**Exercise directions:** Rewrite the listing lines starting with the line containing "This screenshot has height=1440, width=1920." and going on through the line containing "click(594, 2293)", substituting "third" for "second" and keeping everything else the same.
--- START Exercise input ---
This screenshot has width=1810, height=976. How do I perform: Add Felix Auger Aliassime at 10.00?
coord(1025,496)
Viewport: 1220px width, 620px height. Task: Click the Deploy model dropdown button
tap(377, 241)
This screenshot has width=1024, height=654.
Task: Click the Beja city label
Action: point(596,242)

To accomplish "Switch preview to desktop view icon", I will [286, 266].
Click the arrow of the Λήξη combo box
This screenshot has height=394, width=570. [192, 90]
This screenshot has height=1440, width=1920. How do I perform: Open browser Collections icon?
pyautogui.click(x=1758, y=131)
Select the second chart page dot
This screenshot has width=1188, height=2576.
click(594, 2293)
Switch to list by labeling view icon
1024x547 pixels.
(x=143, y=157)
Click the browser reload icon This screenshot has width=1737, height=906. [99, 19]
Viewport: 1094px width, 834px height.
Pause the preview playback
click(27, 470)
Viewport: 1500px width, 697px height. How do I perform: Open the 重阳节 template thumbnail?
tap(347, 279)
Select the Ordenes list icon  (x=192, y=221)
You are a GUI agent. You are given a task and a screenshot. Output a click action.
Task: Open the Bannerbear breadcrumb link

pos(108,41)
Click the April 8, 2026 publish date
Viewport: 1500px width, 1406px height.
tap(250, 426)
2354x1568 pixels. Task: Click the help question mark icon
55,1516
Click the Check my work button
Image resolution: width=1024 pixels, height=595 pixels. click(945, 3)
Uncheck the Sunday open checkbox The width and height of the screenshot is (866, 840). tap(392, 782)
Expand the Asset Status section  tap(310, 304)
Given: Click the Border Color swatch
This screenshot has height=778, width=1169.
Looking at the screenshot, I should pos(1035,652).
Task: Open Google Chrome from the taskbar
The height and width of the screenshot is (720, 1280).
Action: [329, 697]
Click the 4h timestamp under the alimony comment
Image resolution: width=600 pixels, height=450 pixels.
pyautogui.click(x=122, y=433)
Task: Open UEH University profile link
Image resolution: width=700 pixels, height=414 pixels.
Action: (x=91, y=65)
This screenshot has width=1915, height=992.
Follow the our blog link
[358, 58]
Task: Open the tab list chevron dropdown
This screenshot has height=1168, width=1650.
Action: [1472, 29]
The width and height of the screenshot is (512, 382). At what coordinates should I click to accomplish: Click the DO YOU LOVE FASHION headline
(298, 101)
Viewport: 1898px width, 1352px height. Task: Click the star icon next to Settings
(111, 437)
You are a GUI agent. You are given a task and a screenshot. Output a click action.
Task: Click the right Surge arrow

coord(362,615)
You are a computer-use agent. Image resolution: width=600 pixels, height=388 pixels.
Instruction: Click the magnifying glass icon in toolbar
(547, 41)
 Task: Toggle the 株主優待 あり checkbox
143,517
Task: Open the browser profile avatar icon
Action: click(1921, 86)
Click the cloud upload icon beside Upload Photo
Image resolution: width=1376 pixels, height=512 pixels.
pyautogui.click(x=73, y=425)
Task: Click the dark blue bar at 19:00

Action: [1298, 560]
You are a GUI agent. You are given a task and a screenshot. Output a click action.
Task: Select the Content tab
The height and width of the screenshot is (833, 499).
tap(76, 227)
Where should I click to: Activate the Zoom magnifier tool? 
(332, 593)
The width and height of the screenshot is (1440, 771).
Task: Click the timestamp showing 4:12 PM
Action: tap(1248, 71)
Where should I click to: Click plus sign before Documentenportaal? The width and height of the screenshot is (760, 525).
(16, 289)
--- END Exercise input ---
**Full output:**
This screenshot has height=1440, width=1920. How do I perform: Open browser Collections icon?
pyautogui.click(x=1758, y=131)
Select the third chart page dot
This screenshot has width=1188, height=2576.
click(594, 2293)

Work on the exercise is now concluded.